• Data to examine
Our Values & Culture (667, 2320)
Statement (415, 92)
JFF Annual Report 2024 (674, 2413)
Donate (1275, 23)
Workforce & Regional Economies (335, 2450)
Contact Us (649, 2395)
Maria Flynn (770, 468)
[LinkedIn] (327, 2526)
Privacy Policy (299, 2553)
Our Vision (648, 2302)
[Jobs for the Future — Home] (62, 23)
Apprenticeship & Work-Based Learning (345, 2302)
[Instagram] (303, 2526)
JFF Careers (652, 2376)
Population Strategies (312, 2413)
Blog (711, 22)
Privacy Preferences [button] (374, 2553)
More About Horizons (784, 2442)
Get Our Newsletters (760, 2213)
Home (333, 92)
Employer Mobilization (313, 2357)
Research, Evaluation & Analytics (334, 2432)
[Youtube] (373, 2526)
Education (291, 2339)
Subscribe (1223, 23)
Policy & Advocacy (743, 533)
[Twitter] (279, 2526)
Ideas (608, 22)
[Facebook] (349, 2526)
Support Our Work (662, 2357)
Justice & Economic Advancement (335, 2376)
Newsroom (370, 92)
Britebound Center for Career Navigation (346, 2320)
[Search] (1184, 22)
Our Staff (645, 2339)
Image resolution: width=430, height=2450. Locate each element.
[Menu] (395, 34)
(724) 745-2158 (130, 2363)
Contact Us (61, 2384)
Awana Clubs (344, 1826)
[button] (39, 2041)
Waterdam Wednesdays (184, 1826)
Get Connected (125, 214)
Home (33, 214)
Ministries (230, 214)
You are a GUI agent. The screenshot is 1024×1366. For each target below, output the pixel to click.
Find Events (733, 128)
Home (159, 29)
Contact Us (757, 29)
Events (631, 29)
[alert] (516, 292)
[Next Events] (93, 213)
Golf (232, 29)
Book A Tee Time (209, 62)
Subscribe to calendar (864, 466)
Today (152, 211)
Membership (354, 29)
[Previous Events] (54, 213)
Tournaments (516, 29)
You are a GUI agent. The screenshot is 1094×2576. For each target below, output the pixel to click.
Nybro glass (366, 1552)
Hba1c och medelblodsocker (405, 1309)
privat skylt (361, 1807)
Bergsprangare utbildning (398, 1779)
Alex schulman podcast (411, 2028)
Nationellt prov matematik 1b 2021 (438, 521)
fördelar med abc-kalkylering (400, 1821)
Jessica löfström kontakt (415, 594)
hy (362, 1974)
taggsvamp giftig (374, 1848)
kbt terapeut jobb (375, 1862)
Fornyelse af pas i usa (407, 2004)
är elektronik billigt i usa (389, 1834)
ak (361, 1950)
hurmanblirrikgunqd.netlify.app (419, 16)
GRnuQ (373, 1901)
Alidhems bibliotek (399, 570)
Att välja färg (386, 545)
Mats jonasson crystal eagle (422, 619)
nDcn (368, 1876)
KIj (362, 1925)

• Instructions for the task
Using the records above, find and show each line with the string "Home".

• Result for this task
[Jobs for the Future — Home] (62, 23)
Home (333, 92)
Home (33, 214)
Home (159, 29)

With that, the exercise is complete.